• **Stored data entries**
+---+

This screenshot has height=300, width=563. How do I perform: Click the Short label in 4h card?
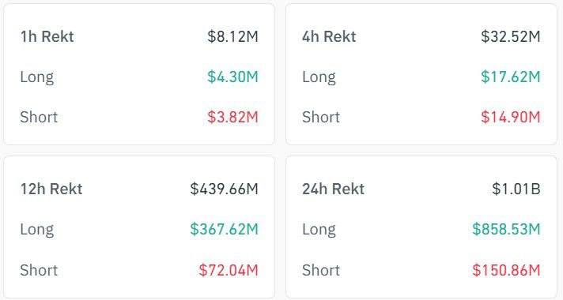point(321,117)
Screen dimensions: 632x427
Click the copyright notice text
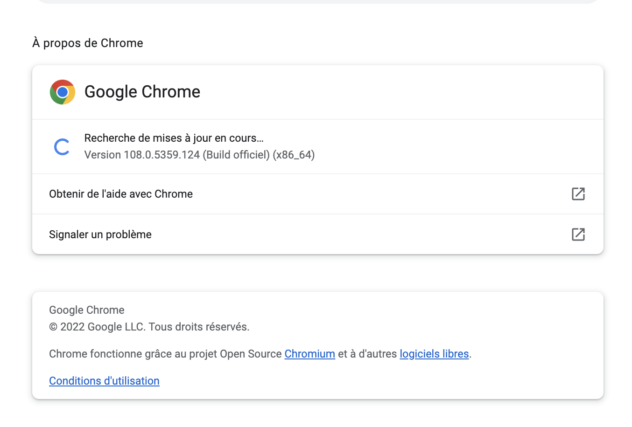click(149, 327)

+---+

• **WHAT THIS TASK INVOLVES**
Leave the images behind and write out every entry exactly.

• **TASK RESPONSE**
This screenshot has height=300, width=563. How do I perform: Click the Short label in 4h card?
point(321,117)
Screen dimensions: 632x427
Click the copyright notice text
click(149, 327)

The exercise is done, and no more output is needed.